せっかく助けに来てくれた悪魔達が自由を奪われてしまうなんて…。
そんなの耐えられないよ……!! だったらいっそこのまま殺された方がマシかもしれない……。
私はソロモンさんの顔を見て、そっと首を横に振る。
私を気にしないでと思いながら。
覚悟を決めたその時ーーー
何かが勢いよく飛んでくるのが見えた。
バシィッ! 突然、ルシファーの腕を掴んでいた何かが弾いた。
それは・・・アスモデウスが武器で持っていた槍だった。
そしてその隙に
「今だっ!」
ダビデが私を奪取して救出してくれた。
「大丈夫か?」
私は彼の腕の中で震えながら頷いた。恐怖のあまり声が出なかったからだ。
「済まない・・・君を守ると約束したのに」
ダビデは申し訳なさそうに謝った。
私は声にならない分何度も首を振る。
「・・・アスモデウス…。貴様よくも……」
ルシファーは怒りの形相でこちらを睨んでいる。
せっかくソロモンさんを降伏させるチャンスだったのに妨害されて、怒り心頭のよう。
「ソロモン王の弱点は女だと、貴方が言ったのではありませんか」
アスモデウスは好戦的に笑っている。こんな表情初めて見た気がする。
お見通しだったってことだろうか?
「ゴミ虫共め……血を流すことは極力避けてやろうと思っていたが、私の本気を見せてやろう」
ルシファーの周りには強力な魔力が渦巻いているように見える。すごい威圧感だ。流石ラスボスって感じだね……。

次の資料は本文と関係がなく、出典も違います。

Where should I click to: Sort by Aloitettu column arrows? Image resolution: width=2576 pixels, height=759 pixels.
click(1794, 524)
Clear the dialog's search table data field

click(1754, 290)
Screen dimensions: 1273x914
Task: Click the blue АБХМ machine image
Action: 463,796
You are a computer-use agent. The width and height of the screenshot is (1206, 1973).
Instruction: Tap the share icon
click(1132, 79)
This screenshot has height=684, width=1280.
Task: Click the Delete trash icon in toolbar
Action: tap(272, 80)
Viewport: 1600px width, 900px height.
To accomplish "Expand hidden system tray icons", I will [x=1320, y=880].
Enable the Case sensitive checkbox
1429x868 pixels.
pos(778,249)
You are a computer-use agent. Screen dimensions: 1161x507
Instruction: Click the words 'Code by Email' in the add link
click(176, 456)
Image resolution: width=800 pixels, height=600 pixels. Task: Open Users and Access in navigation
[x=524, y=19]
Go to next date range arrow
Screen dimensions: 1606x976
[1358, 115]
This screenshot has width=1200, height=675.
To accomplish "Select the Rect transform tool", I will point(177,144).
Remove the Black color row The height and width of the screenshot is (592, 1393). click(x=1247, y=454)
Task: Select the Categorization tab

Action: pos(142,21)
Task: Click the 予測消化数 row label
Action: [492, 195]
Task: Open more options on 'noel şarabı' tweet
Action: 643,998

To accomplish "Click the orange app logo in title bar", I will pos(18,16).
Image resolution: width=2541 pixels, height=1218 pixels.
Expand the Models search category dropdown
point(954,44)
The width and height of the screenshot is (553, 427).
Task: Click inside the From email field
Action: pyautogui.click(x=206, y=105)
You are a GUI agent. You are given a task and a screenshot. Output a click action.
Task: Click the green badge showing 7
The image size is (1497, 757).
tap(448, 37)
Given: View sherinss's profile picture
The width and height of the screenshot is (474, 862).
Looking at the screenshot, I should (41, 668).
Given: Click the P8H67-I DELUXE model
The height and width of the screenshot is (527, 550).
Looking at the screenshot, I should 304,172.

「やめるんだ、ルシファー!君達が堕天使だとしても犠牲は出したくない!降伏しろ」
ラファエルさんは必死で説得を試みる。
しかし、ルシファーは全く聞く耳を持たないようだ。
「黙れ……天界でのあの屈辱を……ここで晴らさせてもらう!!」
そう叫んだルシファーから膨大な闇のオーラが溢れ出す。
そのあまりの強大な力を前に聖書転生者達や悪魔達は怯んでいる。